At the same time, since March, Vienna (the destination for many domestic tourists and commuters) has instituted a new short-term parking system, basically removing free parking in the streets of the capital.

Driving has become more expensive when everything else seems to be costly, and many Austrians turn to train travel. Particularly for those who are holders of the Klimaticket, a yearly subsidised card that allows for unlimited travel for just over €1,000 – early buyers could get a hold of the ticket for under €900.

READ ALSO: Nine German expressions that perfectly sum up spring in Austria

The ticket allows travellers to “hop on and hop off” as they wish, making occupancy more unpredictable. However, it is possible to reserve seats even if you have them, and there are low-budget bundles for commuters.

The Klimaticket was created in an effort with the Environmental Ministry, looking to increase the use of greener transport alternatives in Austria.

The environmental concern is also one of the reasons why train travel is on the rise globally – travelling by train is also more convenient in many cases, with comfortable seats, free wifi, a dining area and the fact that you can start and end your journey in central stations instead of far-away airports.
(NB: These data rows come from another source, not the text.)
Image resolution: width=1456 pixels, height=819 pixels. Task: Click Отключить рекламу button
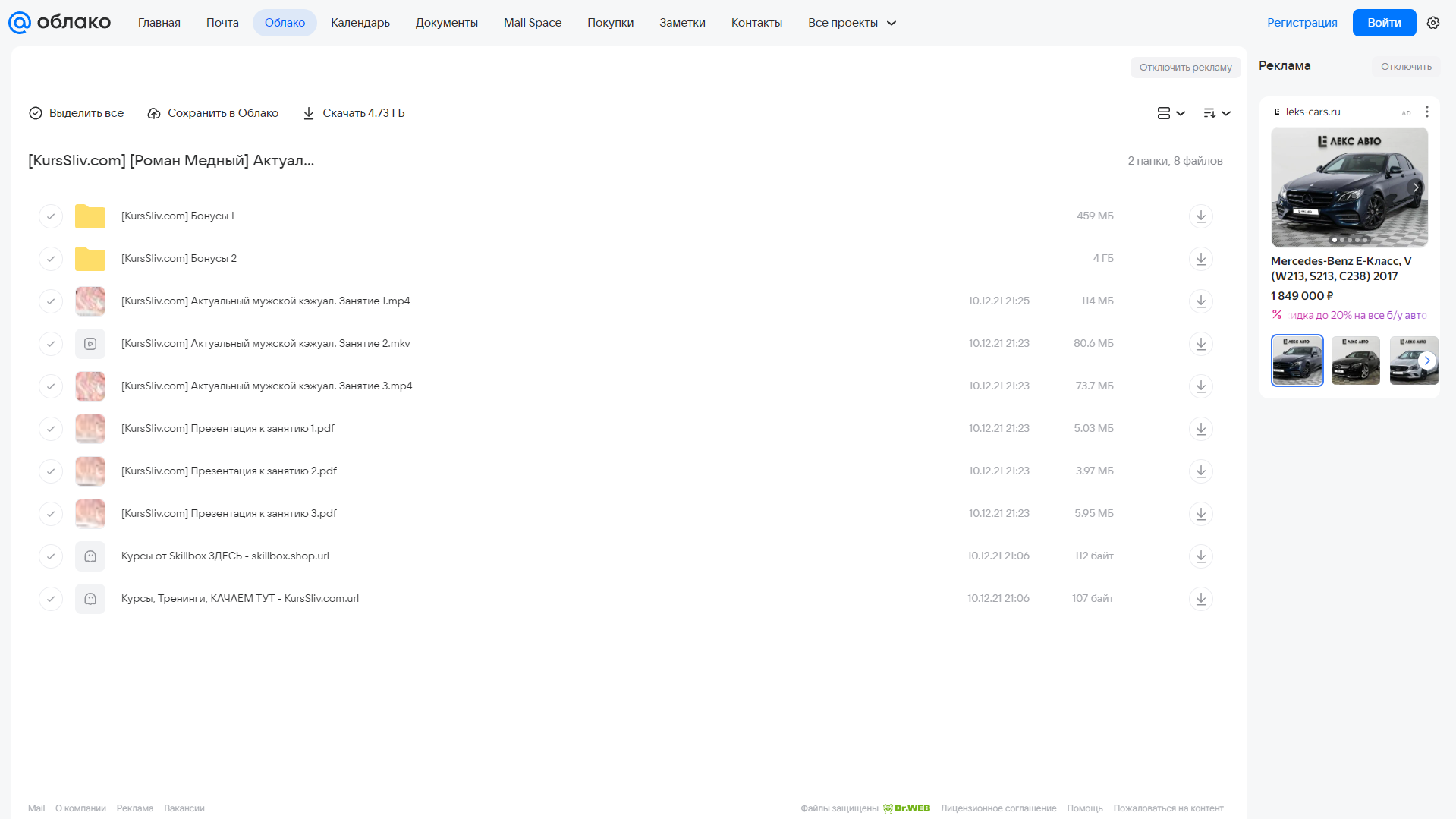tap(1185, 68)
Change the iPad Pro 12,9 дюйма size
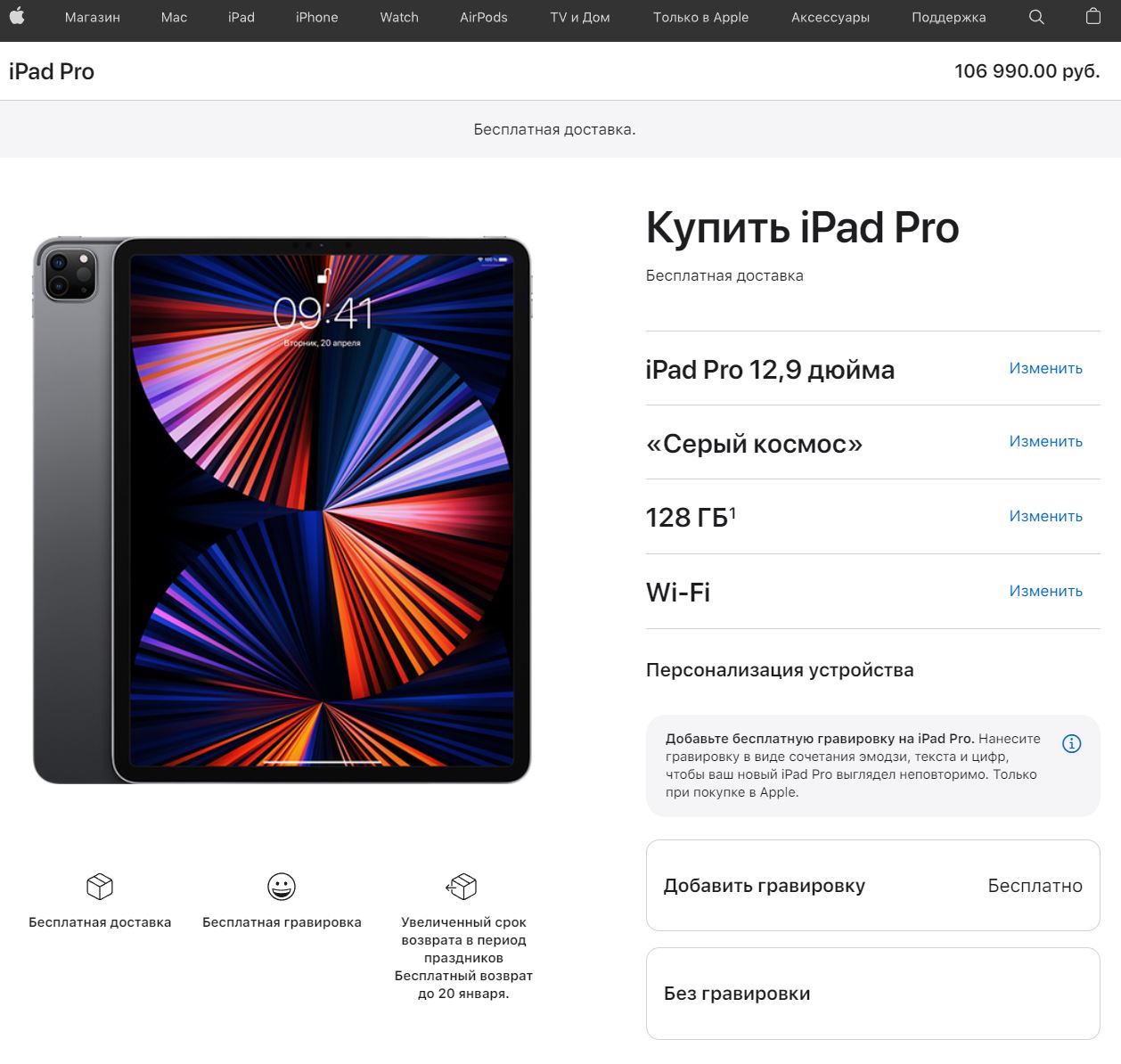Image resolution: width=1121 pixels, height=1064 pixels. click(x=1045, y=368)
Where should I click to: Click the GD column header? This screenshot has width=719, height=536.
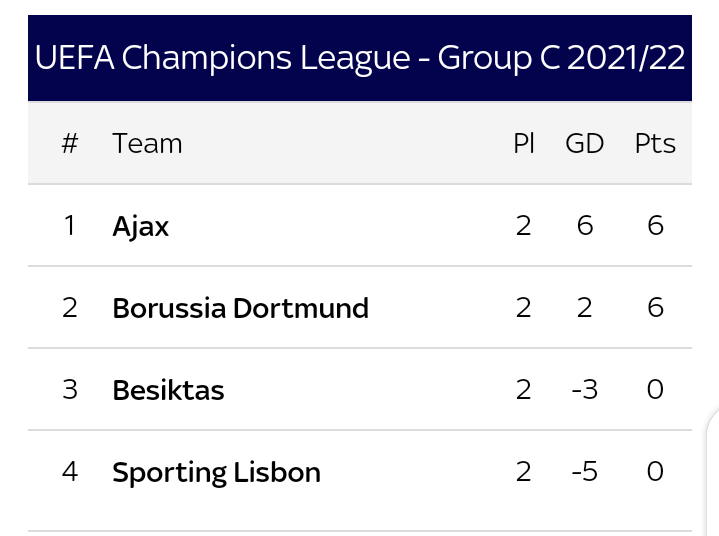click(585, 144)
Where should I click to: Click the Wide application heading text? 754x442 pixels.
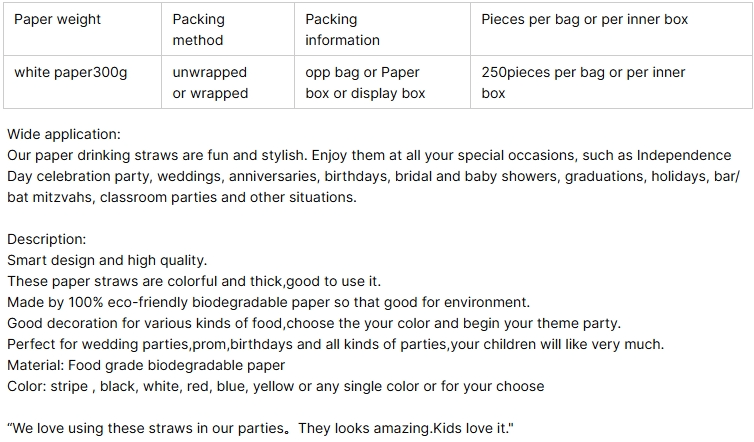[64, 134]
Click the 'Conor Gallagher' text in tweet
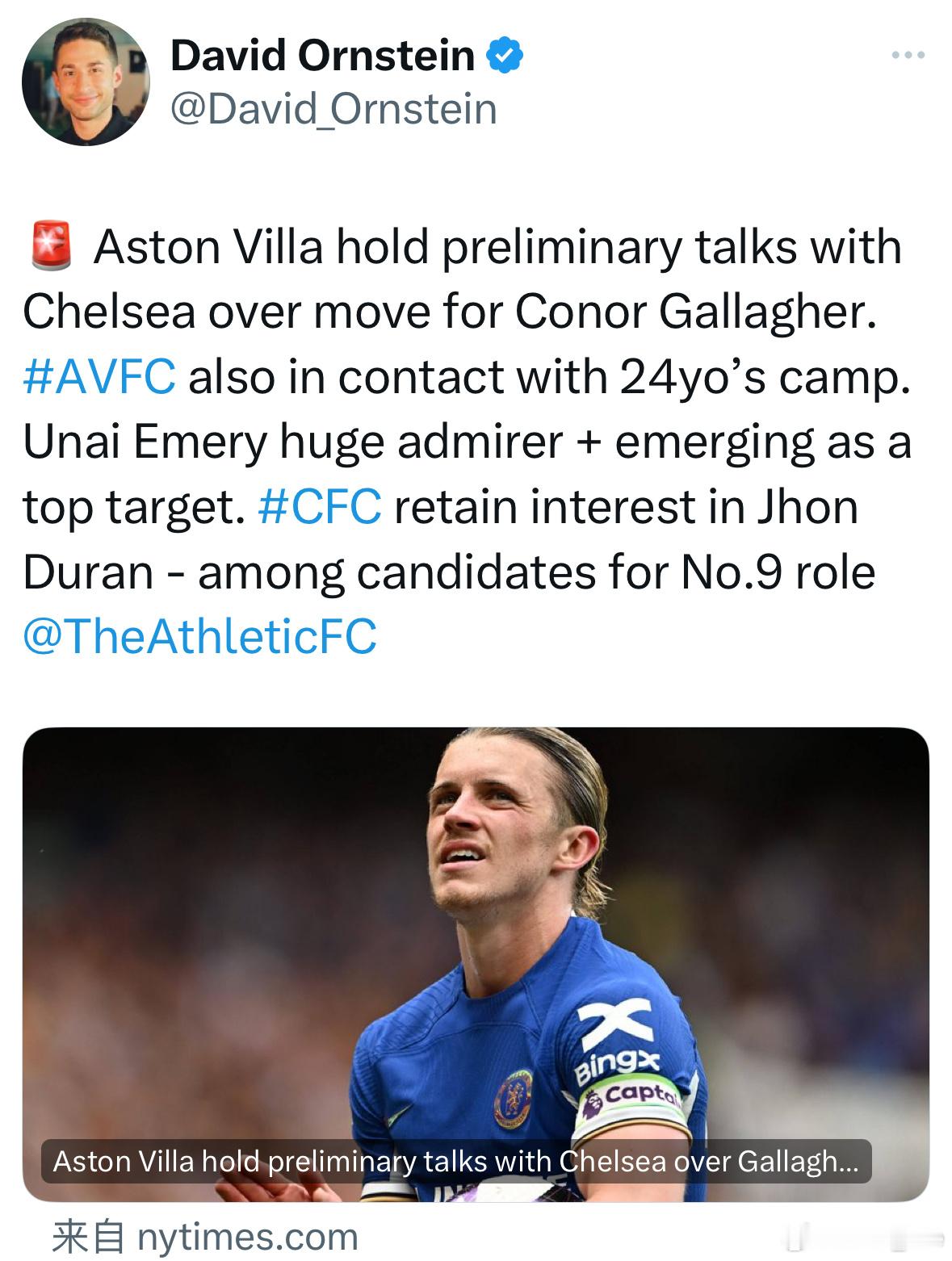Image resolution: width=952 pixels, height=1261 pixels. [x=695, y=312]
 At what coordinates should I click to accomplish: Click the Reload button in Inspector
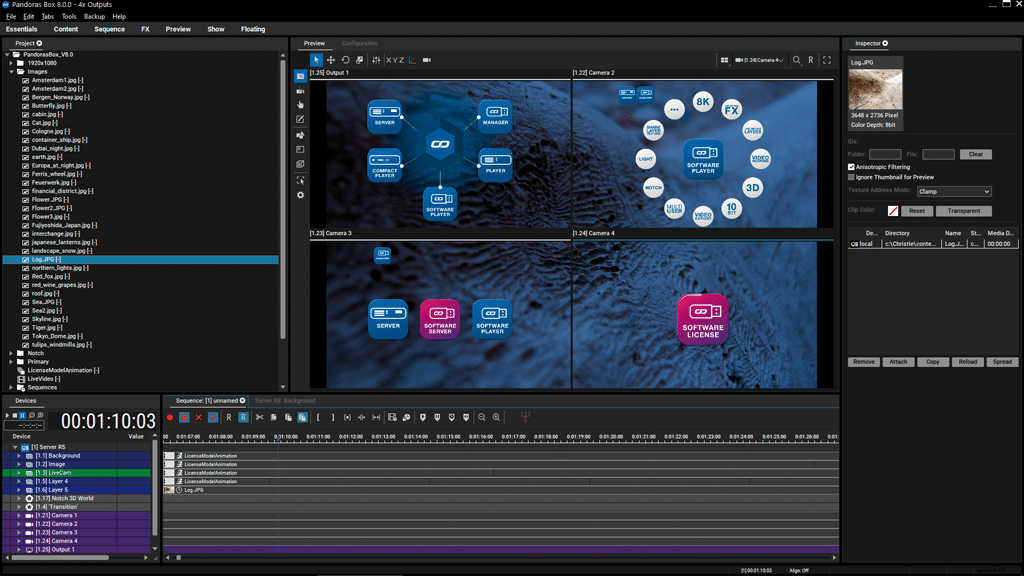click(x=967, y=361)
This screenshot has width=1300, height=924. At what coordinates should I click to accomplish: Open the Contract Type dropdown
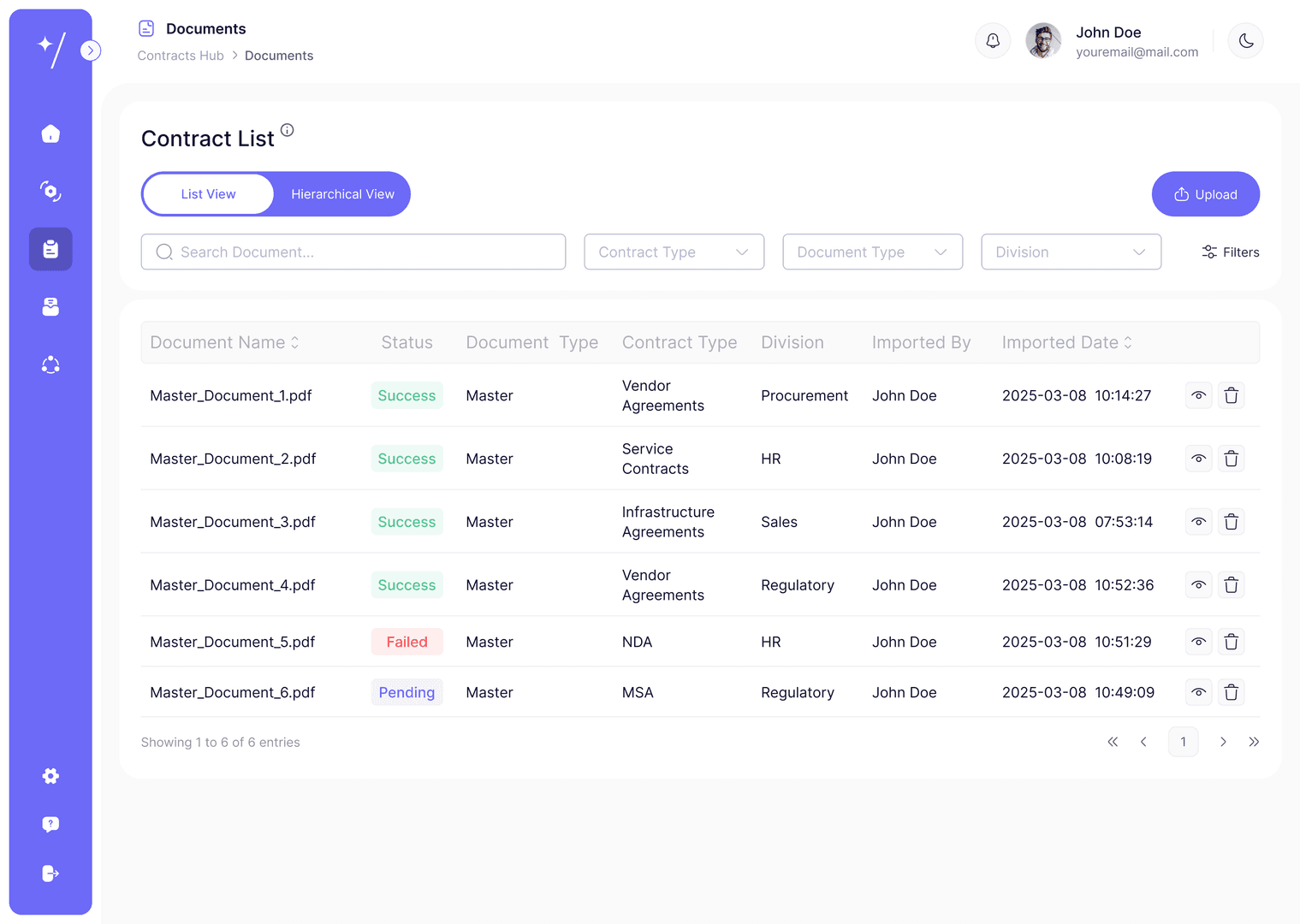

READ ALSO: OPINION: Trains are in fashion so why is rail travel across Europe still so difficult?

Why won’t ÖBB only sell as many tickets as there are train seats?

A reasonable question, but that is not possible with the way train journeys operate in Austria – and in most countries.

Some tickets are “open” and flexible, meaning that people can board any train from a specific time. These are particularly useful for commuters who might be late leaving work, for example.

Additionally, holders of the Klimaticket and other regional yearly offers don’t need to buy tickets. They only need to show their Klimaticket card with an ID once checked.

READ ALSO: Austria’s nationwide public transport ‘climate ticket’ now available

What is ÖBB doing to avoid overcrowding?

After the several incidents of overcrowding when people even had to leave their trains despite having valid tickets, ÖBB announced it would bring additional trains for the peak season around the holidays (May 26th, June 5th and 6th and June 16th), increasing the number of seats by “thousands”, according to a press statement.

What can I do to guarantee my journey?

Despite the increase in offer, the operator still warns that “on certain trains, demand can still exceed capacity”.

The best way to try and guarantee your journey, according to ÖBB, is by reserving a seat.

READ ALSO: One day in Vienna: How to spend 24 hours in the Austrian capital

“A seat reservation is the best way to use the most popular train connections. Starting at €3, you can reserve a seat in ÖBB trains in Austria”.

Reservations are available online at tickets.oebb.at the ÖBB app, at the ÖBB ticket counter, and at the ÖBB customer service at 05-1717.